今回は前回邪魔をした空を今回はある意味排除することに成功した。
「あそこに行く手段はこのビル以外には存在しない。この状態ならあの少年がここまでたどり着くのには時間が掛かるだろう。幸いにもあの場所には人がいないことも確認済み。唯一の人間であるアベルも現在は岩状態で行動不能」
ジャック・アールグレイは手元の資料を確認していた。
「まずはメインシステムの回路を切断し防衛システムを破壊する。しかし、そのままでは目的の部屋までたどり着けないので……この少女を利用する」
見下ろすと口にタオルのような物でふさがっているマリアが怯えたような表情で見上げていた。

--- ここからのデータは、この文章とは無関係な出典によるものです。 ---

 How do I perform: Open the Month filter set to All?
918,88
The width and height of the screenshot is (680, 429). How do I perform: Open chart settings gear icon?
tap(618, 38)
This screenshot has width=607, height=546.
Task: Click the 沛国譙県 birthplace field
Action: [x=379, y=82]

「君が大人しく言う事をしてくれればそこの少女を助けることが出来るんだぞ?選ぶのは君だ」
自分でも悪いことをしているという自覚はある。
それでもジャック・アールグレイにはここに来るだけの理由があった。
湖畔の街での事件以降、呪術の管理が少々厳しくなり、今はこの逆さの街に集められているのが現状だ。
ジャック・アールグレイは袴着空の手によって三つも呪術を失い、その上手元には一個も呪術が存在しない。これではどれだけあの事件で設けられても結果から見れば損である。その上、そのビジネスも半分も利益を出せない状態で、しかもビジネス相手も組織ごと崩壊するという情けない結末をたどっている。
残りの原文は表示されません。